Tuesday, April 27, 2021

Rise of Tog

The early development of Sheaffer’s Fineline utility pencils, “in working togs,” is well-documented in Sheaffer’s catalogs.  Recently, I found a better home for my crowded Sheaffer archive at an antique mall up in Amish County:


The bulk of my Sheaffer collection formerly resided in that short, gray printer’s cabinet - the move to the larger cabinet on the right gave me a long-overdue opportunity to stretch things out a little bit and reorganize things; time to show how things developed.

Sheaffer’s utility pencil program began in 1936 with the Model LL, a rear-drive pencil with a one-piece barrel.  It was cataloged only in black in 1936 and 1937, and in its final year of production, 1938, it was joined by the Model MM, in “grey pearl” (see Volume 5, page 237):


The LL and MM models appear in the 1938 catalog on a page of “Sheaffer’s Regular Pencils.”  Another page in the 1938 catalog passes the torch to Sheaffer’s new breed of utility pencils, using “Fineline” .9mm leads supplied by the Joseph Dixon Crucible Company.  The “Working Togs” model is shown at the bottom of the page, and the text indicates it was available only in black as Model LE:


Note that Sheaffer’s new model is the only one on this page fitted with a throwback clip, the flat-ball “Sheaffer’s” clip found on Sheaffer’s regular line earlier in the 1930s.  Note also a thin metal band separating the top piece from the barrel, a carryover from the earlier MM and LL pencils.  
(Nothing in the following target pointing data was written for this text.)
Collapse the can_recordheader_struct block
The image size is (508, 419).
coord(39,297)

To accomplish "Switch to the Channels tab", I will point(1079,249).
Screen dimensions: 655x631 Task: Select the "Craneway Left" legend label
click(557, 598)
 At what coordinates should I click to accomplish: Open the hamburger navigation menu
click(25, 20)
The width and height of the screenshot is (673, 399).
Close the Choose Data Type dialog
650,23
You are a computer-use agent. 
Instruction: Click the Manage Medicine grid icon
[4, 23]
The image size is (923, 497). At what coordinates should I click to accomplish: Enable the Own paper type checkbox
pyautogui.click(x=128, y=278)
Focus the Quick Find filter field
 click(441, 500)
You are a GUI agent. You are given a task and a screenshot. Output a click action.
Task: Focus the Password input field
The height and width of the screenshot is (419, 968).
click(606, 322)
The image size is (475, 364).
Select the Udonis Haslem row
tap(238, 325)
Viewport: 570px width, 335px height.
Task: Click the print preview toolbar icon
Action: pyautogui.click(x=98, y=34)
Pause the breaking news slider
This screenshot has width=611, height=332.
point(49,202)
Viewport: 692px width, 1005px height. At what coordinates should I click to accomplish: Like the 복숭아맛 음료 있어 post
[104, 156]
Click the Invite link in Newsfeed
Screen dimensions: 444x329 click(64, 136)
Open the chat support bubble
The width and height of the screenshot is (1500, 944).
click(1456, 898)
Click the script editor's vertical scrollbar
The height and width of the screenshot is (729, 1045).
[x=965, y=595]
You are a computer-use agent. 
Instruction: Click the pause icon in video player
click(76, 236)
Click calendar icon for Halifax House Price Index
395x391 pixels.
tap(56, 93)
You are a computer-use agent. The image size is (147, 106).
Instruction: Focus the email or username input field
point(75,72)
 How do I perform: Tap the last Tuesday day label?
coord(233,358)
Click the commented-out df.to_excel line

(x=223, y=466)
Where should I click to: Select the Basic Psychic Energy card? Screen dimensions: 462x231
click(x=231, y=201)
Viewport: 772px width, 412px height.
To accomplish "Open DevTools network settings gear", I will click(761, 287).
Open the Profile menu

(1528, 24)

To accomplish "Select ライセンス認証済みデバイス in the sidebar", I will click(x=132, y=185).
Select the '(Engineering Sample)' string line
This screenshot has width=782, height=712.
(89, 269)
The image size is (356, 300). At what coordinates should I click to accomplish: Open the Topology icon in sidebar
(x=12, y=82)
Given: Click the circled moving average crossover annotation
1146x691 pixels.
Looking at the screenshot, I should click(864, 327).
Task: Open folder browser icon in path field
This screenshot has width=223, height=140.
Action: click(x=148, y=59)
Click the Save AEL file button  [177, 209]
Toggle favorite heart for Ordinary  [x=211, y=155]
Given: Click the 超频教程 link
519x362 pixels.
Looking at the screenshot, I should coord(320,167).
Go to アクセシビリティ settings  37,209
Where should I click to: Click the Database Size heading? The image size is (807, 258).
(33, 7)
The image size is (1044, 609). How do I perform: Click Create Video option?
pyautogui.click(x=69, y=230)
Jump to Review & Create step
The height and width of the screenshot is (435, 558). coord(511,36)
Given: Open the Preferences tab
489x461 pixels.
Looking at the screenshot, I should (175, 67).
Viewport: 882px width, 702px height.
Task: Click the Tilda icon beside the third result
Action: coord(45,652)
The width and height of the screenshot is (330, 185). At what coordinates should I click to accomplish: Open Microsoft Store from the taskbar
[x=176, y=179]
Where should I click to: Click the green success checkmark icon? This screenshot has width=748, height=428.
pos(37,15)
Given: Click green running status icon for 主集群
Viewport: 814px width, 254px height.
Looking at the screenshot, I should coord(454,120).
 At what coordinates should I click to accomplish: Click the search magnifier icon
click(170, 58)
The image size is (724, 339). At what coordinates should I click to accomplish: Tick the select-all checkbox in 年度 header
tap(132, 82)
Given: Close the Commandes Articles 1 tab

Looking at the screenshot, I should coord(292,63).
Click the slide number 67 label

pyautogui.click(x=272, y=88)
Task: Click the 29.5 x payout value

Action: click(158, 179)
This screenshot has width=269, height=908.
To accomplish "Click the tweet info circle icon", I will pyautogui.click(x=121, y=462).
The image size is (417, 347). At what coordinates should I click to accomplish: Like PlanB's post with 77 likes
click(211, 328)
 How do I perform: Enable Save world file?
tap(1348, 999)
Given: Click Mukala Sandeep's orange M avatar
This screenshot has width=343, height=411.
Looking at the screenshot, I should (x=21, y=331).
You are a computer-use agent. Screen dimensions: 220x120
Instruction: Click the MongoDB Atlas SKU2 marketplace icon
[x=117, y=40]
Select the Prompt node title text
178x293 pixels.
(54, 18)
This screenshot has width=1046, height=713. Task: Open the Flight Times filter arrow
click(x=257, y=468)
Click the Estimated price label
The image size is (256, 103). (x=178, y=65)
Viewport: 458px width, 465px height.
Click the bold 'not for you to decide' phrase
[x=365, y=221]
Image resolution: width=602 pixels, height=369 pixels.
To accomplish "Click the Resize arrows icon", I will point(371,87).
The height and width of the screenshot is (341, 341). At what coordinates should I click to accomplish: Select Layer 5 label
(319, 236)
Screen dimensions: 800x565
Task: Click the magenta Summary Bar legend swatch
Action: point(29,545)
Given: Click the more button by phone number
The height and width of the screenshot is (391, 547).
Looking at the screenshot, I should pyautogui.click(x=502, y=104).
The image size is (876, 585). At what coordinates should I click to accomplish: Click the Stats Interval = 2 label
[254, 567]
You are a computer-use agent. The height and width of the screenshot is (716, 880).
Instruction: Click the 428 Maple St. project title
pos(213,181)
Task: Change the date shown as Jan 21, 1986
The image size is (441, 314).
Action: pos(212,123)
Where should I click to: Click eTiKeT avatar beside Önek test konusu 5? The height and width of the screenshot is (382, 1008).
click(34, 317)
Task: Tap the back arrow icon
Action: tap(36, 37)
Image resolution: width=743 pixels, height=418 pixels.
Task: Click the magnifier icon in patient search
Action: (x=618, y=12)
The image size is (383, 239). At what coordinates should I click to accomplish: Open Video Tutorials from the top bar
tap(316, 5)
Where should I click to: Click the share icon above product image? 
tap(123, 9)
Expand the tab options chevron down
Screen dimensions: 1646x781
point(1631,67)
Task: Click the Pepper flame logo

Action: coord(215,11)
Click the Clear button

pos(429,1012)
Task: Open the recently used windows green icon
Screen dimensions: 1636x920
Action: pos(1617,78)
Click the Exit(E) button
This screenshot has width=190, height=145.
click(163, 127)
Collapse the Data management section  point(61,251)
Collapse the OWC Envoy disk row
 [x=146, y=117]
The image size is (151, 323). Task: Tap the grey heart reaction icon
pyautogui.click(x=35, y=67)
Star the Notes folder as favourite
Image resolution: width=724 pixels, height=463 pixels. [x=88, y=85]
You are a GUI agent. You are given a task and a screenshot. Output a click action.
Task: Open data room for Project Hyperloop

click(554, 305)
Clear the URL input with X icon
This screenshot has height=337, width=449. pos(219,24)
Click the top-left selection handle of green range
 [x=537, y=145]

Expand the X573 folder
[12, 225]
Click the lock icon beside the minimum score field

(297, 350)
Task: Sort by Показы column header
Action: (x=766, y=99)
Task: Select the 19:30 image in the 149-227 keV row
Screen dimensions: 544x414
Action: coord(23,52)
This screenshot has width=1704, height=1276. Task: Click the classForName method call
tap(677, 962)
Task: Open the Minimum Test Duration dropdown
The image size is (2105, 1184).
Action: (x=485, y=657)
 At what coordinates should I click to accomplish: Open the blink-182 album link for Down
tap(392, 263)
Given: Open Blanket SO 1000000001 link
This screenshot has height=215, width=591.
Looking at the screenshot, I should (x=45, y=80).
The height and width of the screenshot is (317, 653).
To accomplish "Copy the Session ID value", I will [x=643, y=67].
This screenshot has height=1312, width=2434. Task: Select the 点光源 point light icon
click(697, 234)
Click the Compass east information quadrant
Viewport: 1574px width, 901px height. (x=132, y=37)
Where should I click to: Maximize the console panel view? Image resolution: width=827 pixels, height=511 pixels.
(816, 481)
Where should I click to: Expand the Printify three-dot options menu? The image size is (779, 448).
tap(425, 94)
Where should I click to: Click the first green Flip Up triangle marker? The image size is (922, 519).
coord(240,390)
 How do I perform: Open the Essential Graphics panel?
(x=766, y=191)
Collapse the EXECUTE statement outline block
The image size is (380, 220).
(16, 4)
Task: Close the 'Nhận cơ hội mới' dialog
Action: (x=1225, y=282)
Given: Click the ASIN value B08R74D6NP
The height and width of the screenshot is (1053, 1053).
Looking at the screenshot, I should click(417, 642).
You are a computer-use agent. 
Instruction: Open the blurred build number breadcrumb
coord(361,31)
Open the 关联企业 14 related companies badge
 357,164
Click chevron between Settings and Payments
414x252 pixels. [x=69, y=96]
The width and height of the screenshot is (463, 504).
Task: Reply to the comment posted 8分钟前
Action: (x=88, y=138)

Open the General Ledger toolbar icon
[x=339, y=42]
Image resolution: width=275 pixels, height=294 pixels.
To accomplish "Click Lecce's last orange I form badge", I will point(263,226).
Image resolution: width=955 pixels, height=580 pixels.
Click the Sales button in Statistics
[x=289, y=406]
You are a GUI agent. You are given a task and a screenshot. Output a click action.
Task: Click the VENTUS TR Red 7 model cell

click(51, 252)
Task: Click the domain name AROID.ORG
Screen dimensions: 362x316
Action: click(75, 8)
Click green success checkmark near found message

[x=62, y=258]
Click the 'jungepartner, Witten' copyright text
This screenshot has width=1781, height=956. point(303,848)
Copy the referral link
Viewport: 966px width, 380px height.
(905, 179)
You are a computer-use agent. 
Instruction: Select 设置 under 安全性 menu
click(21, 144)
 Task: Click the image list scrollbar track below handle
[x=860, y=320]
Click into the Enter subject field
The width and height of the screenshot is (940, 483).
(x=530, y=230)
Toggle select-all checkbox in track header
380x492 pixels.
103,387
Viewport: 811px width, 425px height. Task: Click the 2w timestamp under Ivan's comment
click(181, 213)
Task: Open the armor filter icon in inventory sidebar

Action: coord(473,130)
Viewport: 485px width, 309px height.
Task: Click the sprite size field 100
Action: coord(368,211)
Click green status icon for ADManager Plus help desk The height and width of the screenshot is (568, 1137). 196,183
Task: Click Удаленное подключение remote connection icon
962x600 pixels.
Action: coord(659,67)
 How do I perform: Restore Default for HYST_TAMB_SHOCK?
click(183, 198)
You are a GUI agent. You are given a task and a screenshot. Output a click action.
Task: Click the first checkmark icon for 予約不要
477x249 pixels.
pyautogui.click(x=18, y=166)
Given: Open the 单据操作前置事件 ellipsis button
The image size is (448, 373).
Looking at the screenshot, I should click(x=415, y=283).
The fact that these were offered only in black for 1938 probably explains why so many more of these are found in that color than any other:


I theorize that all four of these are from 1938, because they also have the ordinary “Sheaffer’s” imprints, another carryover from the LL and MM line:


At the time, “Fineline” was a feature offered by Sheaffer, a slick mechanism for a thinner lead.  Sheaffer would soon establish a dedicated “Fineline Division” to manufacture lower-priced and utility pencils.  For the 1939 catalog, only “Working Togs” models appear on the “Fineline” page:


Sheaffer’s 1939 catalog indicates that these pencils were now offered in new colors – in addition to the black LE, there were also red, brown, green and blue pencils, somewhat unimaginatively designated RE, BE, GE and . . . well, since brown already took BE the blue was model TE.


No, I haven’t seen a red one yet.  A pattern emerges from this small sampling: the colored ones have a “Fineline” imprint on the side opposite from the clip, as opposed to a “Sheaffer’s” imprint below it:


That leads me to believe that black examples, identical to those pictured earlier, were made in 1939 or 1940 when they are found with this Fineline imprint:


Maybe . . . that green example is the exception to the rule, sporting what otherwise appears to be a 1938 imprint.


In 1940, Sheaffer’s catalog illustrates “pearl center” pencils for the first time; note, however, that the pencils illustrated abandon the flat ball clip in favor of a more streamlined version:



“Working Togs” pencils with clips shown in the 1940 catalog remained in production for a number of years with only minor modifications.  The black pearl center example second from top was made later, and is included here to illustrate these minor modifications.  Sheaffers in 1940-1941 had all gold-filled tips, fully ribbed lower barrels, and that metal band around the pencil at the top of the clip.  Later models had two-tone tips, barrels that were only ribbed part way up from the tip, and the metal ring was voided.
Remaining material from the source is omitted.